Un appello ai consiglieri della Regione Basilicata “perché nella Legge Finanziaria 2011 sia possibile accrescere la dotazione del fondo di prevenzione e solidarietà per le vittime dell’usura e dell’estorsione” è stato rivolto da SOS Impresa Basilicata, promossa per iniziativa della Confesercenti e presieduta da Salvatore Groia.

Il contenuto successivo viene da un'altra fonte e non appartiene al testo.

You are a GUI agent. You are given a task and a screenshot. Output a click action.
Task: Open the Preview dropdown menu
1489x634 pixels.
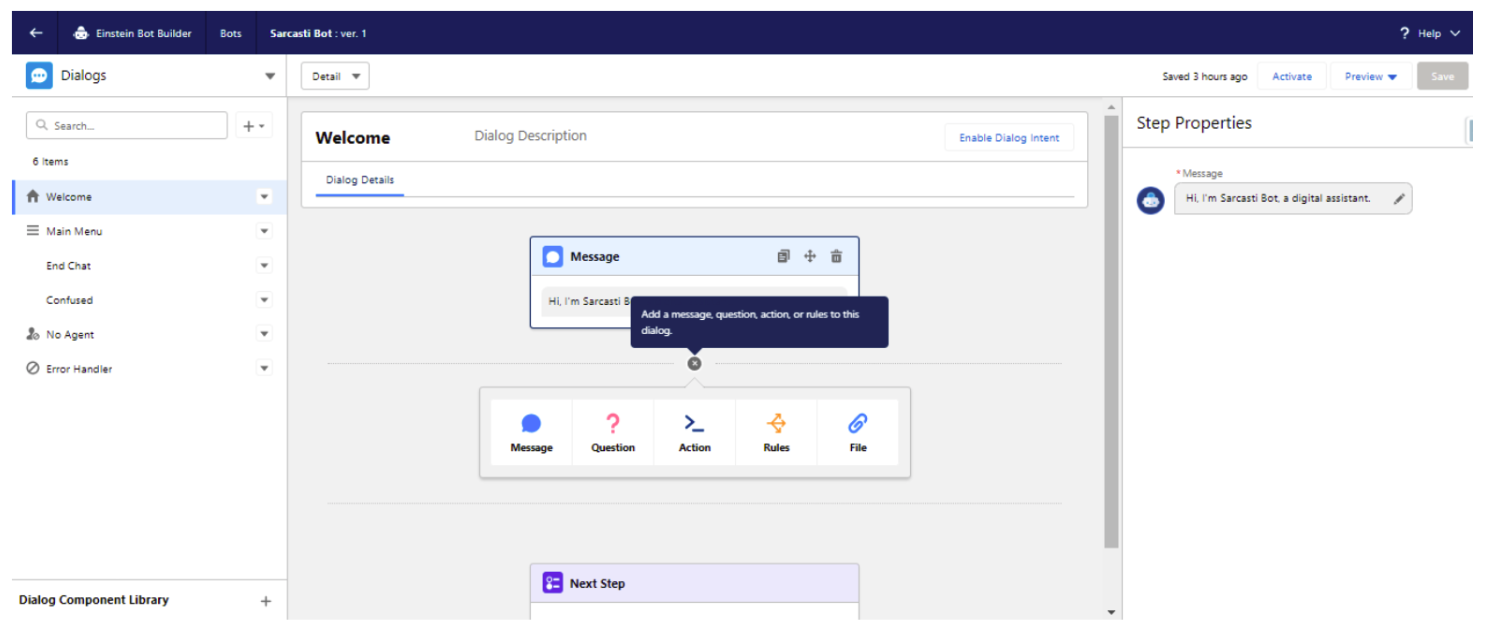pyautogui.click(x=1370, y=76)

Pur riconoscendo le difficoltà finanziarie dovute ai tagli statali, Sos Impresa Basilicata sollecita il Consiglio regionale a compiere un ulteriore sforzo per consentire l’operatività delle Fondazioni ed Associazioni operanti nella regione, aumentando il fondo previsto dal disegno di legge della Giunta pari a 400 mila euro.

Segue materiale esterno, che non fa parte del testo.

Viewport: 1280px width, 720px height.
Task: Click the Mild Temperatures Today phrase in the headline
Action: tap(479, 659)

“Lasciare isolati quanti sono in prima fila nel contrasto all’usura – afferma il presidente Groia – non può essere tollerabile tanto più che l’identikit dell’usuraio è profondamente cambiato sino ad introdurre il fenomeno preoccupante di intervento per subentrare alla proprietà dell’impresa e di riciclaggio di denaro proveniente da attività illegali. Tutto ciò mentre, come conferma il Rapporto semestrale di Bankitalia, cresce il ricorso delle famiglie lucane ai prestiti con la crescente difficoltà al pagamento di rate e mutui bancari”.